Immobilien

Potsdamer Platz: Investoren halten sich zurück

Die Hängepartie um den Potsdamer Platz geht weiter - und wird für die Beteiligten immer teurer. Die Investmentgesellschaft SEB Asset Management musste nun eingestehen, noch immer keinen Käufer für das ehemalige Daimler-Quartier gefunden zu haben.

Laut Informationen, die der Berliner Morgenpost vorliegen, würde sich derzeit nur ein Preis von etwa einer Milliarde Euro erzielen lassen. Der SEB ist das zu wenig. Sie verlangt knapp 1,5 Milliarden Euro.

Dass die Gebote deutlich unter der Preisvorstellung der SEB liegen, hat neben der aktuellen Staatsschuldenkrise noch einen weiteren Grund: Niemand weiß derzeit, welche Renditen sich mit dem Ensemble am Potsdamer Platz langfristig erzielen lassen. Zum einen droht durch das in der Nähe errichtete Wertheim-Center neue Konkurrenz für die Einzelhandelsflächen im Quartier. Als besonders riskant werten Interessenten jedoch, dass Daimler Financial Services Ende nächsten Jahres und der Daimler-Vertrieb im September 2013 aus dem Areal ausziehen. "Für insgesamt 25 000 der 130 000 Quadratmeter Bürofläche müssen in den kommenden Jahren Nachmieter gefunden werden", sagt ein Analyst einer Beratungsgesellschaft. Gelinge dies nicht, würden 19 Prozent der Büroflächen und rund acht Prozent der Gesamtfläche von 300 000 Quadratmetern leer stehen.

Großes Büroflächen-Angebot

Barbara Knoflach, Chefin der SEB Asset Management, versucht, das Risiko des Daimler-Auszugs als Chance darzustellen. Dadurch biete sich "ein Mietsteigerungspotenzial", argumentierte sie in einem Kommentar an die Fondsanleger. Daimler zahle derzeit 17,50 Euro pro Quadratmeter und Monat.

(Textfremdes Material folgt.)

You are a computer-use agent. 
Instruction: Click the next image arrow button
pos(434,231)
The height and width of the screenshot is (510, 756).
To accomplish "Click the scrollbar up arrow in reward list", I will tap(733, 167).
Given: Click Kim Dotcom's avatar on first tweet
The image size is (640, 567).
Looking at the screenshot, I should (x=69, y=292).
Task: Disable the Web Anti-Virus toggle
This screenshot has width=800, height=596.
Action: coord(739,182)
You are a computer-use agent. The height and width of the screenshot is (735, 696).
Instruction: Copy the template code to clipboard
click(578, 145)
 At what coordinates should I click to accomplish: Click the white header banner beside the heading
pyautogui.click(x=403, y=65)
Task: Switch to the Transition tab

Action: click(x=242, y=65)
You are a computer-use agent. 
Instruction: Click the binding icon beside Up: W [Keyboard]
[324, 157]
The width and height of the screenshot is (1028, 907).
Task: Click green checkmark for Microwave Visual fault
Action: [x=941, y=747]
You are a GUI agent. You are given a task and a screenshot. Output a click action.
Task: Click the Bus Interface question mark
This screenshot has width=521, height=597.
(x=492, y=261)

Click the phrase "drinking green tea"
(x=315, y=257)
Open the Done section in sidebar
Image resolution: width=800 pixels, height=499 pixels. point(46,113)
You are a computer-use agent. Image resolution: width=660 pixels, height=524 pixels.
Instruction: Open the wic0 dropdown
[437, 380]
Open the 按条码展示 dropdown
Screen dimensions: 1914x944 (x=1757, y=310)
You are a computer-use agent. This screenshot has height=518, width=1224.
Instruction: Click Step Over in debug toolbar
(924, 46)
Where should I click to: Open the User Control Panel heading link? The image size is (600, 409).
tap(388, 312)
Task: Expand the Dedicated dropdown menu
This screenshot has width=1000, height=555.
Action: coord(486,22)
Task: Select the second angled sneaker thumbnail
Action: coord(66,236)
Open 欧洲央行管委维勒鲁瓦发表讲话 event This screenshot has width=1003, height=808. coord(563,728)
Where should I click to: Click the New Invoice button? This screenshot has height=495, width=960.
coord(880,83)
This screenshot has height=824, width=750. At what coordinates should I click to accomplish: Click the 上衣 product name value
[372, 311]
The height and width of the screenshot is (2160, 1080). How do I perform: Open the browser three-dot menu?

Diese Miete liege rund zehn Prozent unter den "aktuell erzielbaren Preisen". Die Berater der Kaufinteressenten teilen diese Ansicht jedoch nicht: "Kommt es durch die Euro-Krise zu einer Konjunkturabschwächung in Deutschland, werden Unternehmen auch in Berlin ihren Büroflächenbedarf zurückschrauben und die Mietpreise unter Druck geraten", sagt ein Makler. Zwar sank durch die Konjunkturerholung die Leerstandsrate am Berliner Büromarkt nach einer neuen Studie der Beratungsgesellschaft Aengevelt von 8,9 auf 8,5 Prozent. Damit stehen aber immer noch 1,52 Millionen Quadratmeter Büroflächen leer. "Bei diesem breiten Angebot ist kein Unternehmen darauf angewiesen, Flächen am Potsdamer Platz anzumieten", erklärt der Makler.

Mit dem Wegzug von Daimler im Jahr 2013 endet auch ein wenig Neu-Berliner Geschichte. Nach dem Mauerfall wurde der Potsdamer Platz in großem Stil neu bebaut. Der damalige Daimler-Chef Edzard Reuter, Sohn des ehemaligen Regierenden Bürgermeisters Ernst Reuter, verfügte, dass die Servicetochter Debis ihren Sitz in Berlin nahm. Im Jahr 2007 verkaufte Daimler das Areal für 1,4 Milliarden Euro an die SEB.